The overdoses started the summer I graduated high school, 2007, in an Ohio college town. At first glance, homelessness didn’t seem to exist there. It had collections of neighborhoods near various placements of sprawl, no sidewalks until campus, and a downtown area that had a used bookstore, a taco place, and a hippie store. And no public transit either, so isolation was easy. Sometimes the middle of nowhere is psychological that way. 

Before the overdoses, opiates had felt far away, somehow. Mostly it was drunk driving, domestic violence, and medical debt that killed people. It wasn’t called the “Opioid Crisis” yet.

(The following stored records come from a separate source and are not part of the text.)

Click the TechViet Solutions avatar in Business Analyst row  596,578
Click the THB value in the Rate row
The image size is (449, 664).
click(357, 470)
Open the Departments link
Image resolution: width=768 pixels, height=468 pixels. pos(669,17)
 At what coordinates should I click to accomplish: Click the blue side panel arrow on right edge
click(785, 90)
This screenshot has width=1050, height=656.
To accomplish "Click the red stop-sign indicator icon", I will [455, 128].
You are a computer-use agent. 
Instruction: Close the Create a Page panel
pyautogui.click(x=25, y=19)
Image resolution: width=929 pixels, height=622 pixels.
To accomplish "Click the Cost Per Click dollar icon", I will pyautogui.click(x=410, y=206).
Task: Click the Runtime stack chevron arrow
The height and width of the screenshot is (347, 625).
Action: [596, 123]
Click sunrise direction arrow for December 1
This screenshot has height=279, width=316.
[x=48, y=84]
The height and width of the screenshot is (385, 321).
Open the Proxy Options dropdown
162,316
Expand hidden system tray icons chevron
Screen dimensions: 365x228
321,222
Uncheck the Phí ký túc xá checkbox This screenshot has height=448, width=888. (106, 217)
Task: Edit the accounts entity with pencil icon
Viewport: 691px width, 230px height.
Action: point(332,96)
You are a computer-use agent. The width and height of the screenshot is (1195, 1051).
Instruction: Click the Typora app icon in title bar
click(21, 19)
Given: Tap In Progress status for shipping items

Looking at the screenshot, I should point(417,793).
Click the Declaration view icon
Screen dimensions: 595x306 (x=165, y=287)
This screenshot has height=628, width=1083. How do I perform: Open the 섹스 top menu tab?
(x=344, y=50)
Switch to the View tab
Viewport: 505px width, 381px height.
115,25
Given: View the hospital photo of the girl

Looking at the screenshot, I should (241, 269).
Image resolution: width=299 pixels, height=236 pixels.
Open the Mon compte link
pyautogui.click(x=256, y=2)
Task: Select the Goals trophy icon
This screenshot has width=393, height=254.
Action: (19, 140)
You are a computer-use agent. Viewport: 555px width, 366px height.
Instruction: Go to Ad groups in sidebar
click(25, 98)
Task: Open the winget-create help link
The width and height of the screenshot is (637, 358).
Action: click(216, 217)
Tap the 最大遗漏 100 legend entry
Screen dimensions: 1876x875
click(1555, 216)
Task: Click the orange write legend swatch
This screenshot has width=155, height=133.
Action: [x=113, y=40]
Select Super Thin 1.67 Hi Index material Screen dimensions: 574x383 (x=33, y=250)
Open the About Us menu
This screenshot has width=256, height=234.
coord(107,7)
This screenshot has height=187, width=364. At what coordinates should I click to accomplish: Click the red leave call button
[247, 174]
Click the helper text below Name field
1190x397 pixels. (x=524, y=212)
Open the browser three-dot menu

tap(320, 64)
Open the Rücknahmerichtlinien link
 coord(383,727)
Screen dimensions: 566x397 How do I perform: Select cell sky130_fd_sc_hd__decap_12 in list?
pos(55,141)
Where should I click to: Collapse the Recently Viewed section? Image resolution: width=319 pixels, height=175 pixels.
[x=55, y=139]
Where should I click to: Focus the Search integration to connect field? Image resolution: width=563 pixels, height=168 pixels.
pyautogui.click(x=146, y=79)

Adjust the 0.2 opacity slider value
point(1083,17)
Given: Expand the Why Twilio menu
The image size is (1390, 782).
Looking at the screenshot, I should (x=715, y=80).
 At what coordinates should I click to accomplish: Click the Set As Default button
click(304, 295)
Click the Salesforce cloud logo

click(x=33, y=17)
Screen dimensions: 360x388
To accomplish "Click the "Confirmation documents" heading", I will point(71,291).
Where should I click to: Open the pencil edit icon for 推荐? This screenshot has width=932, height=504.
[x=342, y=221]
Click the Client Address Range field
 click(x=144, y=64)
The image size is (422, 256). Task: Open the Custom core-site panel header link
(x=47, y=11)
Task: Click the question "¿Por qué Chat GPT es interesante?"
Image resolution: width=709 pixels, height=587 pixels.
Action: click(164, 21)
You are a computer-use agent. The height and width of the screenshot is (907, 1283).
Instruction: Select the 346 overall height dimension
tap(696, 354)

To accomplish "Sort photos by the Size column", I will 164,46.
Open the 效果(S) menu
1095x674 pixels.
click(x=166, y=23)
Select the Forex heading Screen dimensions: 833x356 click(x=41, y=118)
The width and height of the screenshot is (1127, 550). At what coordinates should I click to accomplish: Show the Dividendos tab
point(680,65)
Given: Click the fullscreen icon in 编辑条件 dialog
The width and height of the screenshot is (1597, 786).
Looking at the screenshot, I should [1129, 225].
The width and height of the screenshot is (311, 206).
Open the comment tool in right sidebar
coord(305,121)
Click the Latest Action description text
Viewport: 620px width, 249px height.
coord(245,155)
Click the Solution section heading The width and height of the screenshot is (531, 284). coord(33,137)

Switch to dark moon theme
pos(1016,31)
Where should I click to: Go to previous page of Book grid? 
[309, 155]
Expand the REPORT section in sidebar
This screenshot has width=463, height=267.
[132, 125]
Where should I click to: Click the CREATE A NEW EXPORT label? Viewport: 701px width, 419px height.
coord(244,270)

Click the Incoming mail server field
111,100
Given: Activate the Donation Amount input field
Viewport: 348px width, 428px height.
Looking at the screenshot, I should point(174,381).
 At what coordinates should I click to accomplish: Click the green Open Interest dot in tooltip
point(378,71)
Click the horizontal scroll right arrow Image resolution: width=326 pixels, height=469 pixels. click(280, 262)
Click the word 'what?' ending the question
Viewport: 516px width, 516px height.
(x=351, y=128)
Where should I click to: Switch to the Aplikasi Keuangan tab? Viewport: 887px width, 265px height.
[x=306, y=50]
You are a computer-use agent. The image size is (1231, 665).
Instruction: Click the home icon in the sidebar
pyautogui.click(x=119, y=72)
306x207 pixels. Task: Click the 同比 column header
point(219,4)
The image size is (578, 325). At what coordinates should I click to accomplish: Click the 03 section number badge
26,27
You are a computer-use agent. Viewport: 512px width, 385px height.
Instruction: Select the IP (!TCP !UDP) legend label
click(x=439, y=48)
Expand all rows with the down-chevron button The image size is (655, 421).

It was considered to be an issue for poor junkies, and what happened to them didn’t seem to count. At most they would be noted as some cousin or uncle or other far off relative with “problems” that no one talked about in detail. But as the housing bubble burst, the landscape was pockmarked with empty, half-built subdivisions, and the threat of people losing their houses, suddenly it needed a name. 

The trend of opioid spikes and the loss of housing is not only solidly proven in correlation in medical research studies, but also the timing of the crimes of Purdue Pharmaceuticals and the media conjoinment of the dueling crises made the Opioid and Housing Crises the identifiable shorthand for the world falling apart, and people ending up dead. 

Heroin and downers had only ever been discussed like a relic of the past. That was a ‘90s thing. It was all meth labs now. And these tended to blow up with the people inside, so the problem and the people seemed to neutralize themselves. No one respected an addict anyway. No one wanted to live near them. No one wanted them to live at all. Sometimes friends’ parents would suggest they be enlisted to fight in foreign wars because that’ll straighten them out. 

But opioid addiction was everywhere. At my college job, working in one of the offices filing papers and checking boxes on a computer program, my supervisor told me how her husband had gone into the local urgent care with back pain and came out with a pill addiction. He’d worked in construction and was forced to retire early because of it. Social security was complicated, no word of a pension, and union work was a thing of the past as well. She was worried about losing the house, and her kids were moving back in because they couldn’t afford their apartment either. 

The local urgent care was awful, but it gave out medication. We called it the Morgue because people went in for routine stuff that killed them. But healthcare was hard to get and I understood the need for relief. For my supervisor and her husband, the Opioid Crisis and the Housing Crisis were one. She was piecing together her life all the time as we sat in a brick building of higher education, both of us hoping it would somehow save us from poverty. 

The argument to keep people alive in the wake of harm reduction always starts with housing. Countless studies—from Havard health reports, social service organizations, and even the news—conclude that in order for people to not overdose, they need homes. Yet little actually gets done with that information other than to try to court developers and taxpayers with the promise of building “affordable housing.” But that’s a plea to the middle class more than anything. It doesn’t keep people alive; it just keeps the economy alive. 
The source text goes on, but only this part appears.